(Stored data entries)

:::

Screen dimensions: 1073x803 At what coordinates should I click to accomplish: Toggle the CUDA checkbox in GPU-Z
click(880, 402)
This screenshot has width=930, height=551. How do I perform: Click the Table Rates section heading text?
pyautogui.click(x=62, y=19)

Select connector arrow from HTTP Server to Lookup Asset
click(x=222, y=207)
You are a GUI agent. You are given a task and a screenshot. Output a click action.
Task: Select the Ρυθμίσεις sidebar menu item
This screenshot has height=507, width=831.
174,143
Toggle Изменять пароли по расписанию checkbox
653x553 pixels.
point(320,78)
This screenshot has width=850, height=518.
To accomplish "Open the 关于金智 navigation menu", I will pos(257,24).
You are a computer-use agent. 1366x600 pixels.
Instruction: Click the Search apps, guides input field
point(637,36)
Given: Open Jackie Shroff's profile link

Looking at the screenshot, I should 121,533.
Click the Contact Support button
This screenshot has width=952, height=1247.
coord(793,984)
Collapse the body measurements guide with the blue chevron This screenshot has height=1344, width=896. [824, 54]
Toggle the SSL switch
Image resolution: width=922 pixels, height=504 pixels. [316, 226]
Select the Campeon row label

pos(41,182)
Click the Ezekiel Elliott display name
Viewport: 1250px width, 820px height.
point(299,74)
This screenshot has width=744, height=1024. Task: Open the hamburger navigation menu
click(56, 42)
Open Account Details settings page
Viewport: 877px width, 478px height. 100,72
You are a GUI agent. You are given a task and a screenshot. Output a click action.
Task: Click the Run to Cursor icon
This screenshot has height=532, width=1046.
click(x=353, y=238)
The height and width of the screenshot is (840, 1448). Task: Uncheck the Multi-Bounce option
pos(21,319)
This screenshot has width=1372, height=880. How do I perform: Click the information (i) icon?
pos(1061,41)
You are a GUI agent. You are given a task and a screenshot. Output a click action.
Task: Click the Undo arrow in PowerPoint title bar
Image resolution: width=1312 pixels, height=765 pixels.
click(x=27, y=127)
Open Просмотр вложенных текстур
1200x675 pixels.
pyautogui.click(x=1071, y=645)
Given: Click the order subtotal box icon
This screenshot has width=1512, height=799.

:::

What is required: Copy out every record exactly; leave nothing out.

Solution for this problem:
Screen dimensions: 1073x803 At what coordinates should I click to accomplish: Toggle the CUDA checkbox in GPU-Z
click(880, 402)
This screenshot has width=930, height=551. How do I perform: Click the Table Rates section heading text?
pyautogui.click(x=62, y=19)

Select connector arrow from HTTP Server to Lookup Asset
click(x=222, y=207)
You are a GUI agent. You are given a task and a screenshot. Output a click action.
Task: Select the Ρυθμίσεις sidebar menu item
This screenshot has height=507, width=831.
174,143
Toggle Изменять пароли по расписанию checkbox
653x553 pixels.
point(320,78)
This screenshot has width=850, height=518.
To accomplish "Open the 关于金智 navigation menu", I will pos(257,24).
You are a computer-use agent. 1366x600 pixels.
Instruction: Click the Search apps, guides input field
point(637,36)
Given: Open Jackie Shroff's profile link

Looking at the screenshot, I should 121,533.
Click the Contact Support button
This screenshot has width=952, height=1247.
coord(793,984)
Collapse the body measurements guide with the blue chevron This screenshot has height=1344, width=896. [824, 54]
Toggle the SSL switch
Image resolution: width=922 pixels, height=504 pixels. [316, 226]
Select the Campeon row label

pos(41,182)
Click the Ezekiel Elliott display name
Viewport: 1250px width, 820px height.
point(299,74)
This screenshot has width=744, height=1024. Task: Open the hamburger navigation menu
click(56, 42)
Open Account Details settings page
Viewport: 877px width, 478px height. 100,72
You are a GUI agent. You are given a task and a screenshot. Output a click action.
Task: Click the Run to Cursor icon
This screenshot has height=532, width=1046.
click(x=353, y=238)
The height and width of the screenshot is (840, 1448). Task: Uncheck the Multi-Bounce option
pos(21,319)
This screenshot has width=1372, height=880. How do I perform: Click the information (i) icon?
pos(1061,41)
You are a GUI agent. You are given a task and a screenshot. Output a click action.
Task: Click the Undo arrow in PowerPoint title bar
Image resolution: width=1312 pixels, height=765 pixels.
click(x=27, y=127)
Open Просмотр вложенных текстур
1200x675 pixels.
pyautogui.click(x=1071, y=645)
Given: Click the order subtotal box icon
This screenshot has width=1512, height=799.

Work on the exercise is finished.